* [To be done]: Gather every line of the items below that contains the string "cursor", and copy each line in full. Treat case as significant.

■ ■ ■ ■

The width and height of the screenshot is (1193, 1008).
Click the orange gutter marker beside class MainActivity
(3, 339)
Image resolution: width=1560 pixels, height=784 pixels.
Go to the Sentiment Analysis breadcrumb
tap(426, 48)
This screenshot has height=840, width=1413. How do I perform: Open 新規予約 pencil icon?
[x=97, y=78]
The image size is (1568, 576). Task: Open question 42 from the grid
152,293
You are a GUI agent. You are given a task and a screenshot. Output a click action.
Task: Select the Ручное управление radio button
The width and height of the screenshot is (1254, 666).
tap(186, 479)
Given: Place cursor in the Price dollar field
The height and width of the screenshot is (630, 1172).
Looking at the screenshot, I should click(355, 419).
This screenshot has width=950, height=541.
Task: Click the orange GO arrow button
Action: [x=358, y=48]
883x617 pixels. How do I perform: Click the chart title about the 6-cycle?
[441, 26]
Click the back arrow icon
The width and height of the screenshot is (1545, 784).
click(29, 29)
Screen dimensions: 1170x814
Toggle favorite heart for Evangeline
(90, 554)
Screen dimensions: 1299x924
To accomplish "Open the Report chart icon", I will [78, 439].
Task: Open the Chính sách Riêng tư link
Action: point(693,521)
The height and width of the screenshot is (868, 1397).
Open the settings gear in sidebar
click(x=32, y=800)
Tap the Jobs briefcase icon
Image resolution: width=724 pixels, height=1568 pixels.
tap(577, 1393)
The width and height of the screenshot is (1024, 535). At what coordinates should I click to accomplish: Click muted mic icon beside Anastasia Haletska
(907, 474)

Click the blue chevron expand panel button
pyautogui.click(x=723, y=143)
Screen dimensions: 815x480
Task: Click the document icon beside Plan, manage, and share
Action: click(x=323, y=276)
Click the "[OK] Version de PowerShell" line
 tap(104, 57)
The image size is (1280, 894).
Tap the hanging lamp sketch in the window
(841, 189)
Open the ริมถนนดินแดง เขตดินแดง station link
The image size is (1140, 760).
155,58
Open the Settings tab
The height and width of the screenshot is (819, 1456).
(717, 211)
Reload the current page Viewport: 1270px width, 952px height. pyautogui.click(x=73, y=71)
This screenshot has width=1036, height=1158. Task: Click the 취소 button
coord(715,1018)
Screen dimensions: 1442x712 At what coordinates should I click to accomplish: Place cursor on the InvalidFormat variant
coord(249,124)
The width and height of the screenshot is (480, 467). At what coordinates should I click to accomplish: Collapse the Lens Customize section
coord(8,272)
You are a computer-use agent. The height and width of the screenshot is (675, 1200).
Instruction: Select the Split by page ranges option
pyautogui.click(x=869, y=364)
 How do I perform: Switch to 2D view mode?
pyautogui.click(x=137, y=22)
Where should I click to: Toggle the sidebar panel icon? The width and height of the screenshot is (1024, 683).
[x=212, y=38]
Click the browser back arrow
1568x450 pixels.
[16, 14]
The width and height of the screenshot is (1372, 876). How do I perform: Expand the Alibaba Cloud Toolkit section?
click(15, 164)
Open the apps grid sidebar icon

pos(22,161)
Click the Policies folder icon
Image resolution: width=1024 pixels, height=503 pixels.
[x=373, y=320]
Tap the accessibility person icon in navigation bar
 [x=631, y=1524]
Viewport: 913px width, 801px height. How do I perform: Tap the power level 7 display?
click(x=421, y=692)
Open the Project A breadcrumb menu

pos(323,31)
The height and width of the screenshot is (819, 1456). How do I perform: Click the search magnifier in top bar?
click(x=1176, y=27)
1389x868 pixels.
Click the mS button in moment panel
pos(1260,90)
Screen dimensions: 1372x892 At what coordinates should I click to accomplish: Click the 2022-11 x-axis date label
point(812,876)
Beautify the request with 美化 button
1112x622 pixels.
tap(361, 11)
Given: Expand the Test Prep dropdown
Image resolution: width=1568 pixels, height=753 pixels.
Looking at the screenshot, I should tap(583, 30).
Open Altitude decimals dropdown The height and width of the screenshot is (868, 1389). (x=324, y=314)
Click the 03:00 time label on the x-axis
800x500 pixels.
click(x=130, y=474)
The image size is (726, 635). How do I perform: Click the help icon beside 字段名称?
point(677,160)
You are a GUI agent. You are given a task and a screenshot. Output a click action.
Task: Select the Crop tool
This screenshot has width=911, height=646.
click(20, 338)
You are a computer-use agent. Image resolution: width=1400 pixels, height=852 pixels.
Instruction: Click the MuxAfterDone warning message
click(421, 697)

■ ■ ■ ■

* [Exercise answer]:
Given: Place cursor in the Price dollar field
Screen dimensions: 1442x712 At what coordinates should I click to accomplish: Place cursor on the InvalidFormat variant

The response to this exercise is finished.